Jesu Manchego, est un travailleur plus âgé qui a passé près de trente ans chez VW et qui est à présent à la retraite. Il a rapporté que « lorsque VW a ouvert l’entreprise ici en 1972, de nombreux ouvriers espagnols qui avaient travaillé auparavant à la mine ont trouvé un emploi. C’était la grande époque des fermetures de mines. Je n’ai moi-même pas travaillé à la mine, mais mon frère. Moi, j’ai débuté tout de suite chez VW.

« Volkswagen avait acheté l’usine D’Ieteren de Bruxelles qui, à cette époque, montait des Coccinelles pour Volkswagen. Nous étions jeunes alors et nous avons travaillé partout et VW était alors mieux que de descendre à la mine : le travail au fond est inhumain. Il y avait tout le temps des accidents, comme aujourd’hui à nouveau en Pologne. Il y avait eu également un accident terrible dans la mine à Marcinelle (près de Charleroi) en Belgique.

« Si on enlève la Golf, c’est la fermeture, il faut au moins 200 000 voitures par an. »

Eddy de Martelaere a expliqué : « 4000 travailleurs sont touchés ici et il n’y a pas d’autre travail. On est là pour défendre notre emploi. Nous acceptons beaucoup de promesses qu’on nous fait, mais vont-elles être tenues ? Il y a ici de bonnes chaînes de montage et pourtant presque tout va être fermé. Avec ça, on ne fait que le jeu des chauvinistes, par exemple le Vlaams Belang (Intérêt flamand).

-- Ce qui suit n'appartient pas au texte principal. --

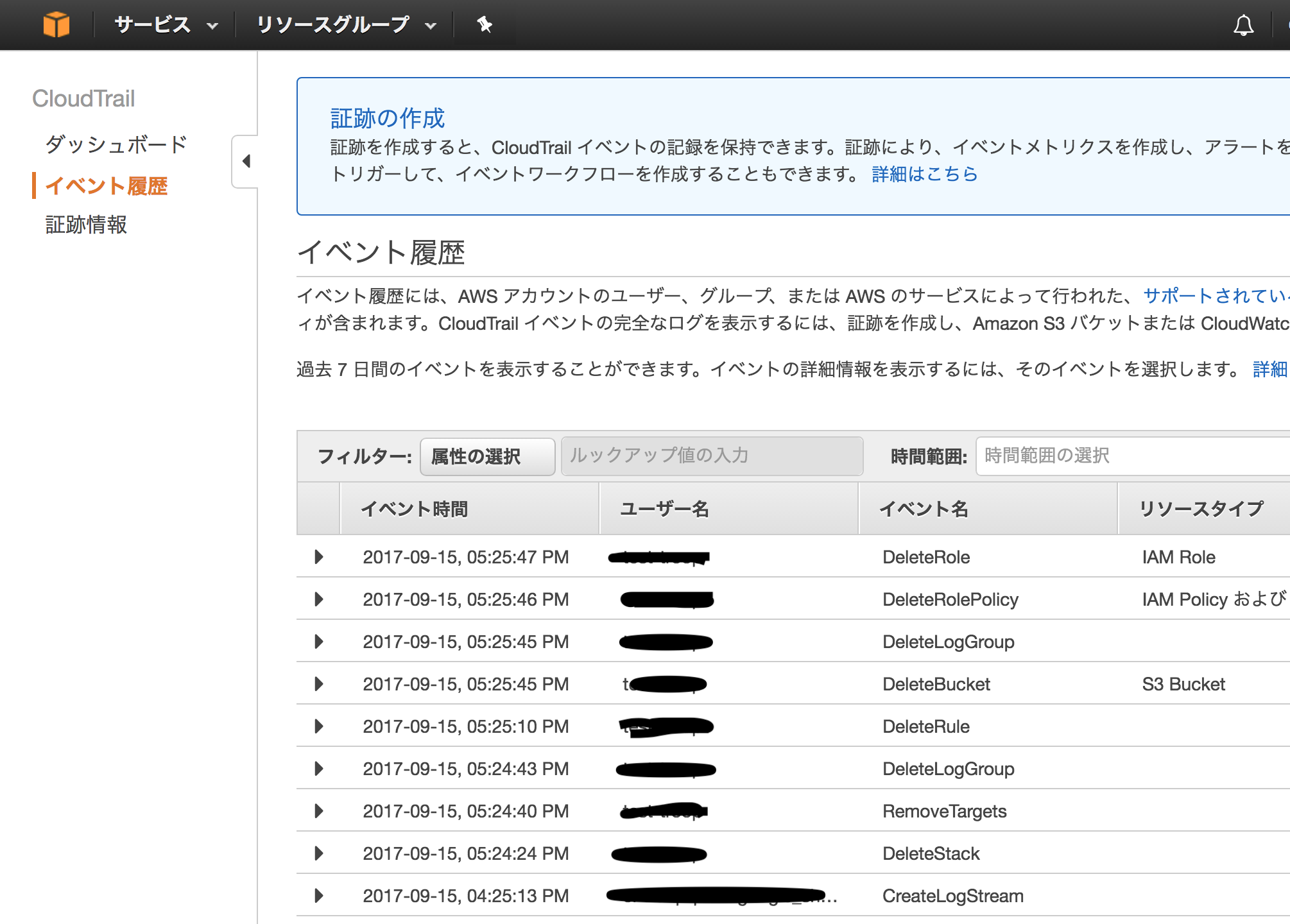Select 証跡情報 in the sidebar

point(85,225)
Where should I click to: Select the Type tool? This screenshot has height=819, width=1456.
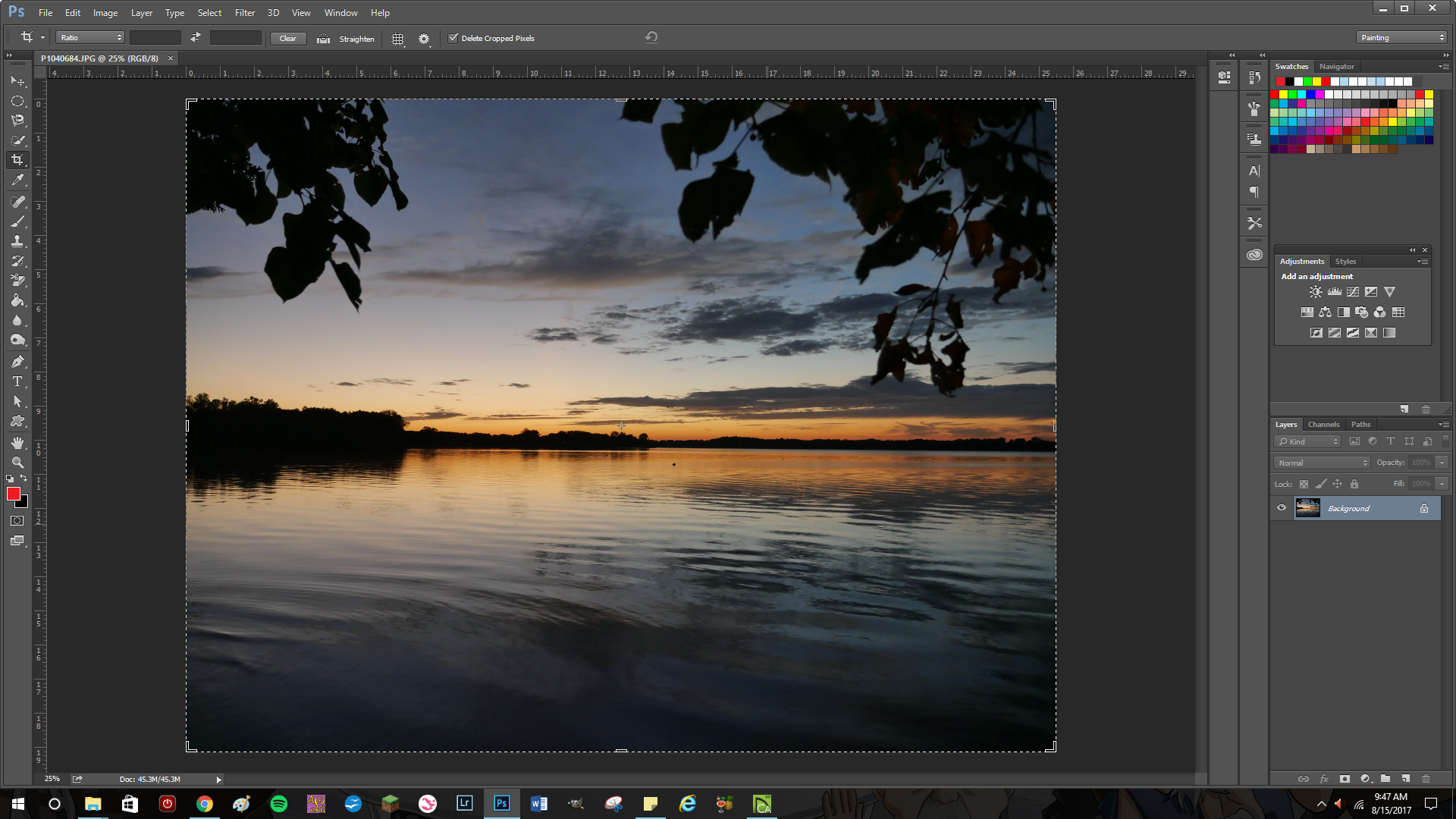(17, 381)
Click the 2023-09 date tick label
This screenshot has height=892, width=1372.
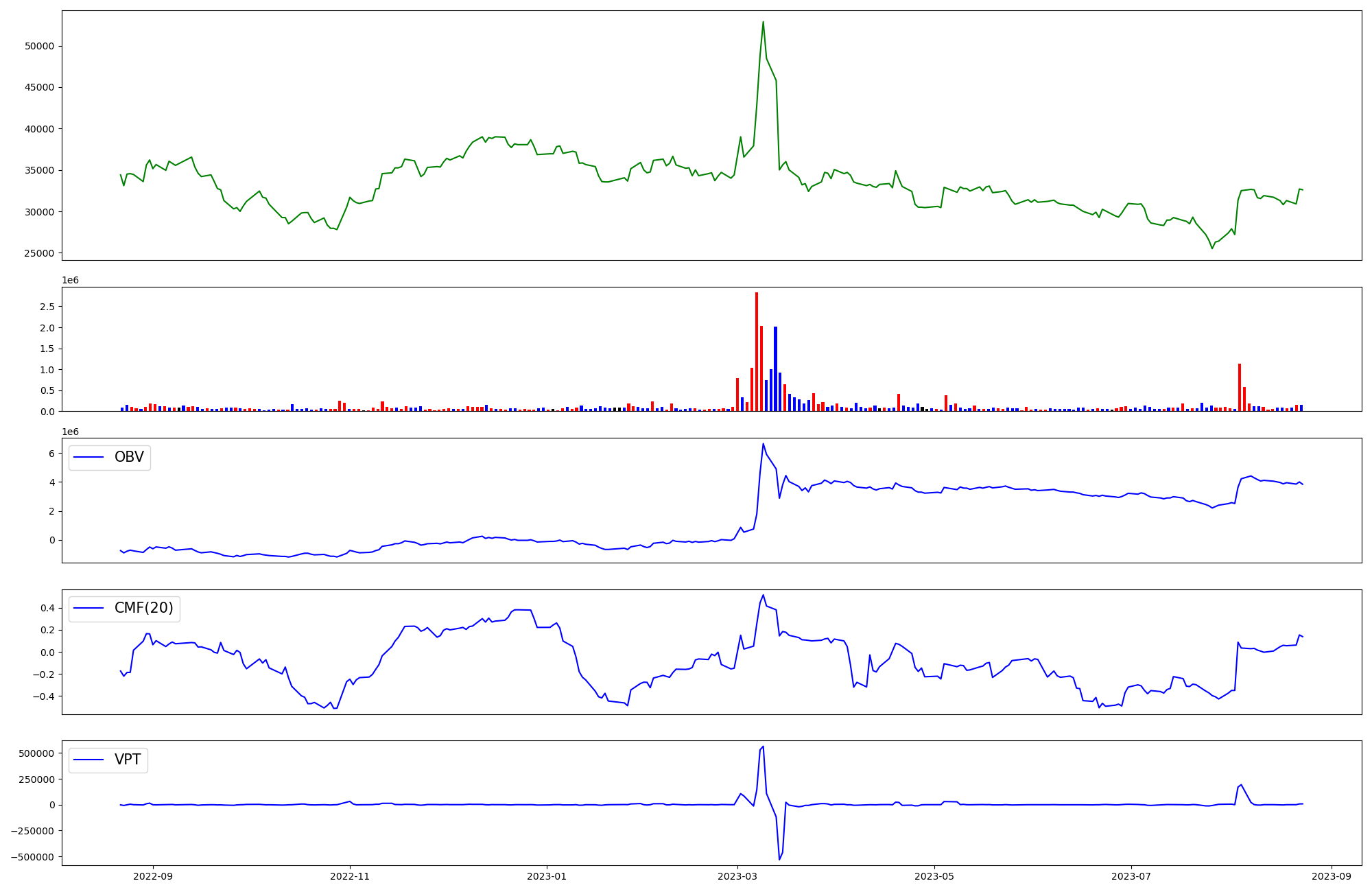(1332, 876)
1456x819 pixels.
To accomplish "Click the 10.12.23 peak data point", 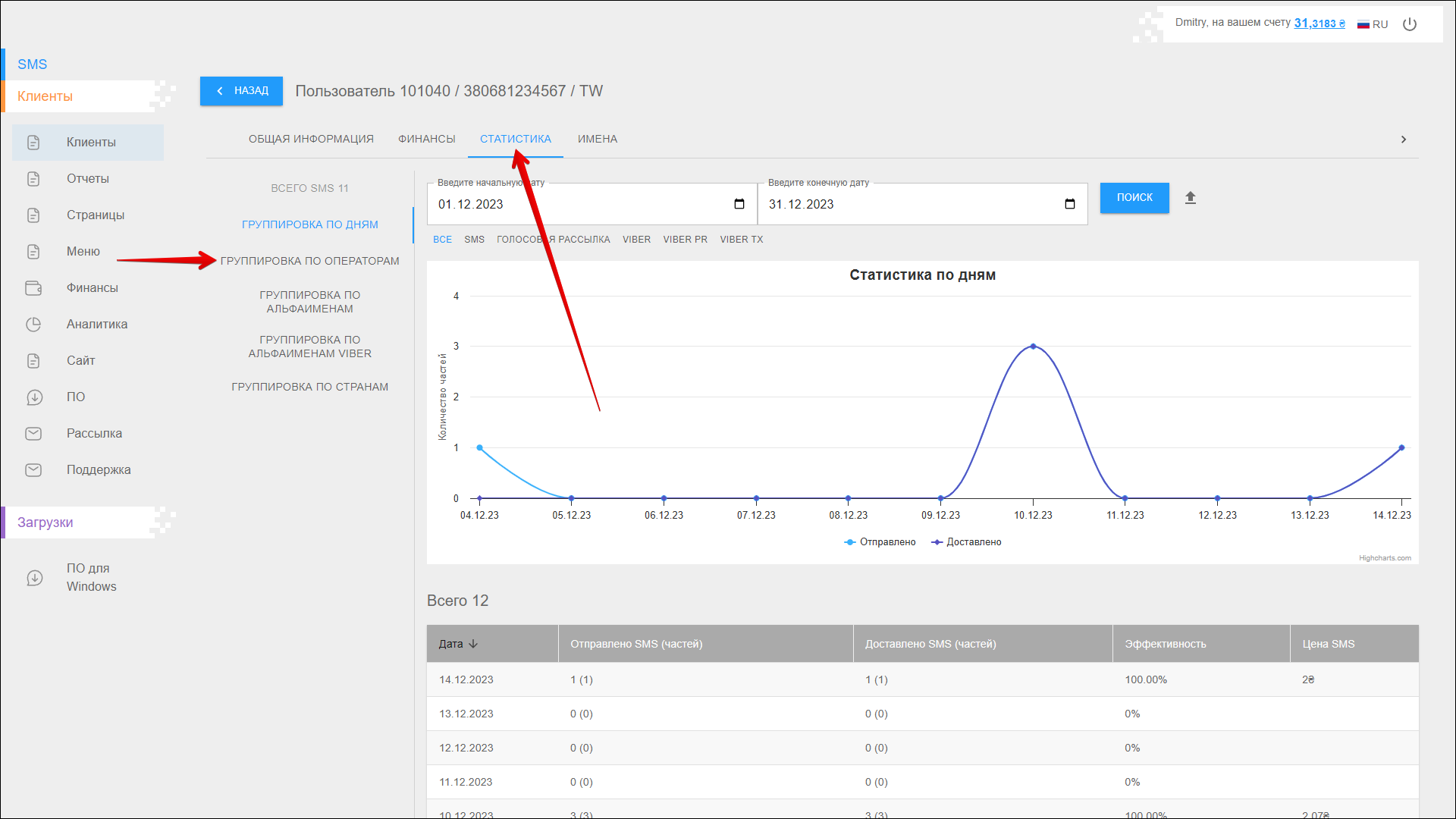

C’est un groupe nationaliste et je suis contre.

« Le monde des affaires opère au niveau international et monte les travailleurs les uns contre les autres. Dès que la nouvelle des suppressions d’emplois à Bruxelles était connue, le cours de l’action VW a immédiatement enregistré une très forte hausse. »

Le 2 décembre aura lieu à Bruxelles une manifestation internationale et interprofessionnelle pour protester contre les suppressions d’emplois.